三清山後山, 水榭亭臺連綿,月色跌入林深處。

白石旁,霧色混著水氣, 一片氤氳朦朧。

羅艽洗漱向來三下五除二, 此刻已換上一件素白裏衣,濕發微攏在肩上。

她半跪在雪白的平石邊, 手下幾顆雪裏石。再挑出幾塊圓潤光滑的,捂在手心裏。

湯泉中,葉青洲仍磨磨蹭蹭, 抓一把澡豆,躲在霧氣後頭,還時不時叫幾聲“師姐”。

大抵是為了防止羅艽自個兒先走掉。

羅艽守在泉邊,覺得好笑。“你慢慢來,不著急。師姐說了會陪你的。”

換來葉青洲一聲心滿意足的“嗯”。

少頃, 月色淌入泉水間。冰冷的清輝與滾燙泉色相融, 依舊落出許多熾意。

蒸得羅艽又一頭薄汗。

一擡頭,她敏銳覺察到山林間一陣怪異的震動。

仿佛一只巨物踩著冬林枯枝敗葉,一點一點朝湯泉走來;腳步沈重,宛如一具行屍。

羅艽還未出聲, 已將手按上劍柄。

才要向葉青洲的方向行去, 卻聽身後一道驚慌失措的聲音:“師姐?你, 你去哪兒了?”

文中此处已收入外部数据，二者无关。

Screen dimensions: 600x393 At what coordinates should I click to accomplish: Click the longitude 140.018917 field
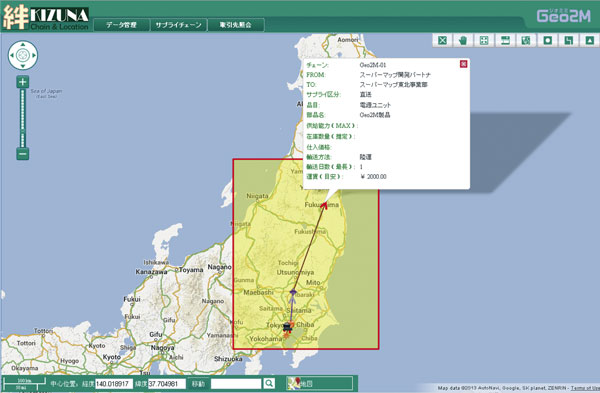point(114,383)
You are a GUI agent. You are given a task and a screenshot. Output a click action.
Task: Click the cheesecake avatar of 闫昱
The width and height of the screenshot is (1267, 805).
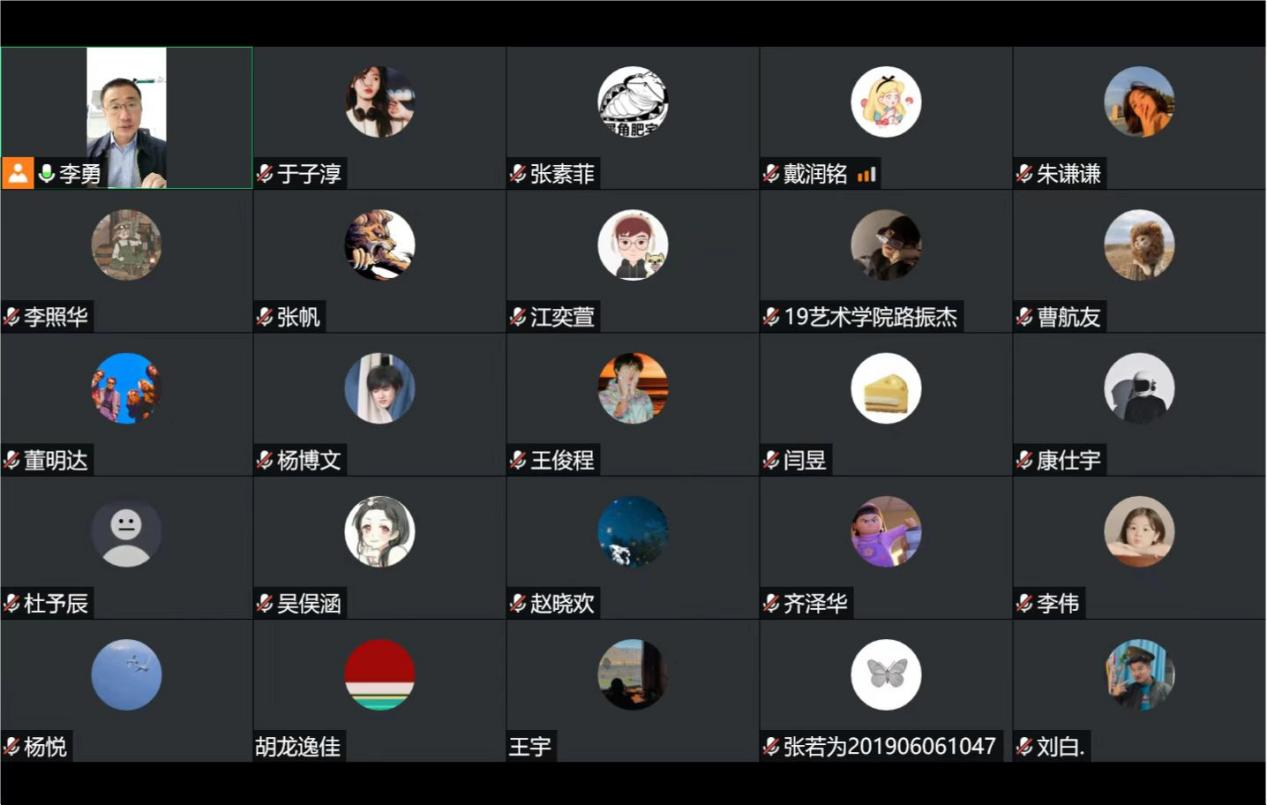(x=886, y=388)
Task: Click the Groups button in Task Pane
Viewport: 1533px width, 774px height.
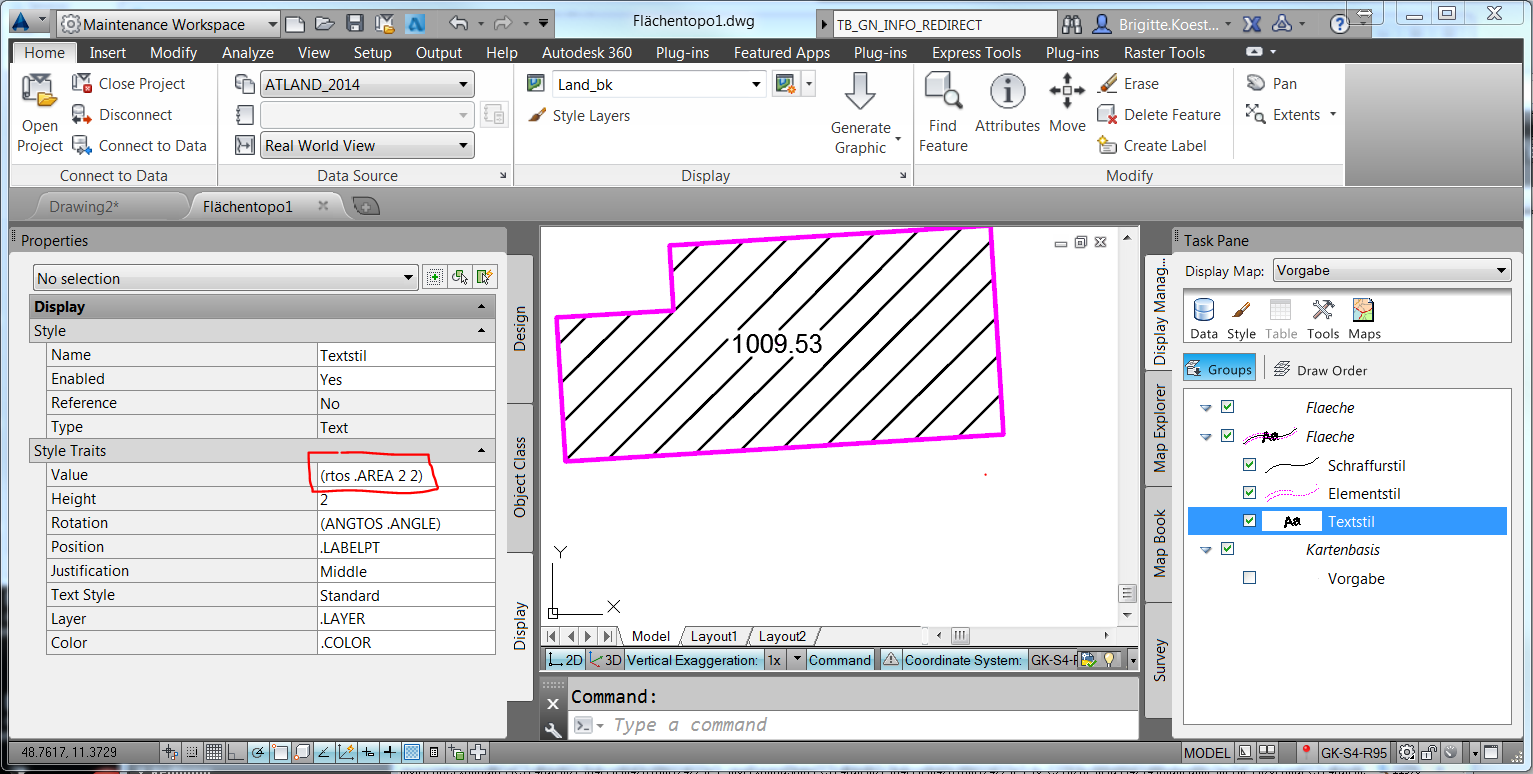Action: click(x=1219, y=367)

那聲音分明極近,仿似就在腦後,可一轉身,錯亂的視線只撲了個空。

羅艽按住不覺劍, 一步躍上白石。

四處不見葉青洲。

饒是羅艽自詡臨危不亂, 此刻也錯愕得緊。

她失聲驚叫:“青洲?”

“師姐!師姐……”葉青洲的聲音恍若隔著濃霧, 分明近在咫尺,一揮手,卻總抓空。

這湯泉本就霧氣濃稠,何況此時冬夜,白霧更甚。

羅艽心下也有些慌亂。

耳畔,葉青洲的聲音已經染上哭腔。“師姐,你究竟在哪裏啊……”

而林深處,那抹怪異的響動還在不斷逼近。

——電光石火之間,羅艽忽而明白過來此刻境遇。

她與葉青洲互相看不見彼此,卻隱約能聽到些許聲音;此刻冬林依舊是一片苦寒,可那步步緊逼的聲響,顯然不屬於平常的三清山。

應當是有幻陣隔開了她與葉青洲!——羅艽立刻想到。

而此時此刻,她亦先入為主地想到,既然是她先覺察異象、聞見了異動,那大抵是她陷入境中。

葉青洲在境外。

深林中的異象徐徐顯現出實體。

像是一團由深色山林漸漸凝成的黑影,漆黑一片,驚得林間鳥獸散。

那輪廓讓羅艽一驚。

分明就是日前那只“棕熊”!

可定睛一瞧,這棕熊分明比這滿山的林葉還要高出不少,壯實得如同一座小山——

登時,羅艽心中,響起了師娘那句話,“或許那只棕熊,壓根兒就殺不死呢?”

如果只是一團幻象,如何殺得死?

羅艽握緊手中劍。

面前,是那座步履遲緩的“棕熊”小山。

羅艽心下定了定神。

不管怎麽說——不論她與葉青洲誰在境裏誰在境丨外——她都得先解決這團幻象。

不覺劍出。

只見一道清寒落在裊裊白霧間。

霎時,此間白霧散盡;夜暮烏啼,都像是在此刻凝結成一片輕盈的月影。

半柱香後,“棕熊”散作一抹雲煙,只在原處留下一道裹挾著幹枯血色的白虬。

羅艽收起劍,立在林間。

她細細瞅著草叢裏那道白虬。

操縱棕熊、又讓棕熊有了“不死之身”的,應當就是這白虬。羅艽心道,師娘當初布置任務時,言下想要的“交差物”,應當也是這玩意兒。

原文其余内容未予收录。